**Data**
+---+
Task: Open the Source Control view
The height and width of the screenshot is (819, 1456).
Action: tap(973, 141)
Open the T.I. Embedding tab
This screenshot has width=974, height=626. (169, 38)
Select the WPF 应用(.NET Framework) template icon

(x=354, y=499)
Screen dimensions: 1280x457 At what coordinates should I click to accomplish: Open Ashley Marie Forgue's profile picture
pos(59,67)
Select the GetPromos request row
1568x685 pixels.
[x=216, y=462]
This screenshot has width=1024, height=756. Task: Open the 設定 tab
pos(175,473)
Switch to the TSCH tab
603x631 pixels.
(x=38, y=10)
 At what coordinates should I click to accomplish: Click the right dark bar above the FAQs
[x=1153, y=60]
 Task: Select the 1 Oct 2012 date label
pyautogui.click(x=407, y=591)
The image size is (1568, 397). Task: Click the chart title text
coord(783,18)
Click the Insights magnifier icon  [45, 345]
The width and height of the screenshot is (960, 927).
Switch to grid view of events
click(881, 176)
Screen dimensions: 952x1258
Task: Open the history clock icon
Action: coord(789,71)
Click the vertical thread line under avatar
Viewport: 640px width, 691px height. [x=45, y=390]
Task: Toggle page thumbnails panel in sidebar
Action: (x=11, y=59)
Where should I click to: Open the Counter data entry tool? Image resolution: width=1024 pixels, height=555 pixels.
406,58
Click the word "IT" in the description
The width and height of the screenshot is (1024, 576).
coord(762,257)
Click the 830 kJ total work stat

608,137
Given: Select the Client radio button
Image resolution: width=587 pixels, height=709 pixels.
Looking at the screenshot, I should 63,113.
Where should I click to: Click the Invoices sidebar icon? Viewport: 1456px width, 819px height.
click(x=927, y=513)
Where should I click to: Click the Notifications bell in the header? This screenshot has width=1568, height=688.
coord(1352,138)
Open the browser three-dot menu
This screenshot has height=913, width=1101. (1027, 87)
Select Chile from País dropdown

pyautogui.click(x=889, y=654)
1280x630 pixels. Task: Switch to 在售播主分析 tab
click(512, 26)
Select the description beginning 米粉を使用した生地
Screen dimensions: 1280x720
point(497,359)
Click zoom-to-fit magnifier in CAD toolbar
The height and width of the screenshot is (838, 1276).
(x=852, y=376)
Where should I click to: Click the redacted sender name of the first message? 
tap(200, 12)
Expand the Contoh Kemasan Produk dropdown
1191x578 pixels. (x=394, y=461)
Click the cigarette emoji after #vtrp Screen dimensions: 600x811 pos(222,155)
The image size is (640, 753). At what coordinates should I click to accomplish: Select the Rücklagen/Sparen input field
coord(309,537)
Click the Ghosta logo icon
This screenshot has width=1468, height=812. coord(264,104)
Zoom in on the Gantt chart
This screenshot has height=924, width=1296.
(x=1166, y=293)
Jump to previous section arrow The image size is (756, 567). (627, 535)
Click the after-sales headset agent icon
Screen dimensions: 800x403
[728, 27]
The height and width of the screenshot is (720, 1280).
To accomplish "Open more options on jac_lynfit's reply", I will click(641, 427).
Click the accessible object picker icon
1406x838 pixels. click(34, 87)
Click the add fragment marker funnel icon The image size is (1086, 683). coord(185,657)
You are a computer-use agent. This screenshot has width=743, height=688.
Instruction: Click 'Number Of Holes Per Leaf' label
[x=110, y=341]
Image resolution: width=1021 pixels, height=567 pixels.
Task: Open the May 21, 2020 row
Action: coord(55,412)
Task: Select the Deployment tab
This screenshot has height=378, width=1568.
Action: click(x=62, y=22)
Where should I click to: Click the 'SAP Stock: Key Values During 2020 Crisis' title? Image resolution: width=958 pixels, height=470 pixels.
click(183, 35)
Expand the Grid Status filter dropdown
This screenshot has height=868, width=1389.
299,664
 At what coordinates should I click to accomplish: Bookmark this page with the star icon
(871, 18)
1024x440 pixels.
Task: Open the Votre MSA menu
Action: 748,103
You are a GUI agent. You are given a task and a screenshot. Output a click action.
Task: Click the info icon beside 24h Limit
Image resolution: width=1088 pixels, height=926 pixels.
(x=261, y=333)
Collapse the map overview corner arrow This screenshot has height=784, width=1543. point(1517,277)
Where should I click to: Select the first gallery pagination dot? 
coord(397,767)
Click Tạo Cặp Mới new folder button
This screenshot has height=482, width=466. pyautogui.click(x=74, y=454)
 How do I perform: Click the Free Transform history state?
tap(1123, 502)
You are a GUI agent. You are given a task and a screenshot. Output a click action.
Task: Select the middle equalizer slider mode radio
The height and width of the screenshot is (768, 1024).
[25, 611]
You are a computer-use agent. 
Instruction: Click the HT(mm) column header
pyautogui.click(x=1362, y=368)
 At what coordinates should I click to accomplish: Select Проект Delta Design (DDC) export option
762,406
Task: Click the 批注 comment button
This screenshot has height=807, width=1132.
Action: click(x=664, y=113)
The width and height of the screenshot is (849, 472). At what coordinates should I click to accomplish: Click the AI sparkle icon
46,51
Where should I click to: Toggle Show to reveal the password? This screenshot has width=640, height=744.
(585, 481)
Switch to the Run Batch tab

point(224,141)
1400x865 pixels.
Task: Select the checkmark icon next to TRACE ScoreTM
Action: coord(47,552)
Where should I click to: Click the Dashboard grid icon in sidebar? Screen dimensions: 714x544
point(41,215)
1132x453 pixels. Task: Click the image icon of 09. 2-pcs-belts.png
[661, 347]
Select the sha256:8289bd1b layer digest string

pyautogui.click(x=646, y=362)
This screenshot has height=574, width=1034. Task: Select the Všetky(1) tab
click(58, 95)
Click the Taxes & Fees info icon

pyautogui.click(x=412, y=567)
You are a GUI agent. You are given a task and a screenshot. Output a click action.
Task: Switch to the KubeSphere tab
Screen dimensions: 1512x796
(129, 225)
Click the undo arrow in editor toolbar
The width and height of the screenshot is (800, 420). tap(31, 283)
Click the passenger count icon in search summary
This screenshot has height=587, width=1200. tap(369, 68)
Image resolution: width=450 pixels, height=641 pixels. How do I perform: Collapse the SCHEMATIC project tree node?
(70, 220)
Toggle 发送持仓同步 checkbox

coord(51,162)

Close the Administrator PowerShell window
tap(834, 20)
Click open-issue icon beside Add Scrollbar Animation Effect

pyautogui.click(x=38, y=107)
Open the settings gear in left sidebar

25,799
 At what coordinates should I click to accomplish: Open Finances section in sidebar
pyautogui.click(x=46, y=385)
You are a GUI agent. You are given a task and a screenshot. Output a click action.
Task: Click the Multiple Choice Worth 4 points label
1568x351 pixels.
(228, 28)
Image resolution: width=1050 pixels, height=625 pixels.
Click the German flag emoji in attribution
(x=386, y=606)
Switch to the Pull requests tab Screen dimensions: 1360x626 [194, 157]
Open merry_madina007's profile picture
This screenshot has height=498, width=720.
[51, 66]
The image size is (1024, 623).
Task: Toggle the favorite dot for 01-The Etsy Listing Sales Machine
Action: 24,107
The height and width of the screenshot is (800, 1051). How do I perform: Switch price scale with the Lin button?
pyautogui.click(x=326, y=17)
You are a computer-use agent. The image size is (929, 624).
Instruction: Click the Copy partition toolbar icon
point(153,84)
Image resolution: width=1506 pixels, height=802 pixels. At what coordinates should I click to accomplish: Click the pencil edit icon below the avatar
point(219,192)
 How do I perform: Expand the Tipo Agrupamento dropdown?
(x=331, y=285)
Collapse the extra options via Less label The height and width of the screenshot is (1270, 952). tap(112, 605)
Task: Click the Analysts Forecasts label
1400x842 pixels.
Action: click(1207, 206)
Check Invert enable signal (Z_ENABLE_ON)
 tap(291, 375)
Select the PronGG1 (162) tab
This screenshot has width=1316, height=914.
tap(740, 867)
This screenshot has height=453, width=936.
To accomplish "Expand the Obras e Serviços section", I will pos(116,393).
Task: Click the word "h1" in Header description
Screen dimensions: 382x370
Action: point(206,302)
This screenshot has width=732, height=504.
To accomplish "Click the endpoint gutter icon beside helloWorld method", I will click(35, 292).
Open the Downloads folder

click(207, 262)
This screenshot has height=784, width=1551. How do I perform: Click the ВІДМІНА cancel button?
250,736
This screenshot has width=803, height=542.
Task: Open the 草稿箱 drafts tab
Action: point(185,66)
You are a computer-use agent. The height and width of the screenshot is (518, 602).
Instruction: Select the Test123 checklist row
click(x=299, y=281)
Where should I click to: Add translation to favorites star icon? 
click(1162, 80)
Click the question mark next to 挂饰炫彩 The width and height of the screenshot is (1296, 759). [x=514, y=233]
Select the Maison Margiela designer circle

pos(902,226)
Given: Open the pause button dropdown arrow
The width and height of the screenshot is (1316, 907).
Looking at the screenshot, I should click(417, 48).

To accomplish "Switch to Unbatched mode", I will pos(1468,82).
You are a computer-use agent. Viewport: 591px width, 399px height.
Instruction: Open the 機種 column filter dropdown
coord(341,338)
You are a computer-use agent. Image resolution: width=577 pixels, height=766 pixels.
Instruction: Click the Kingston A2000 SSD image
+---+
**Work task**
Only the lines of the data holding the string "mode" are wanted; copy each of them.

**Finished task**
Task: Select the middle equalizer slider mode radio
To accomplish "Switch to Unbatched mode", I will pos(1468,82).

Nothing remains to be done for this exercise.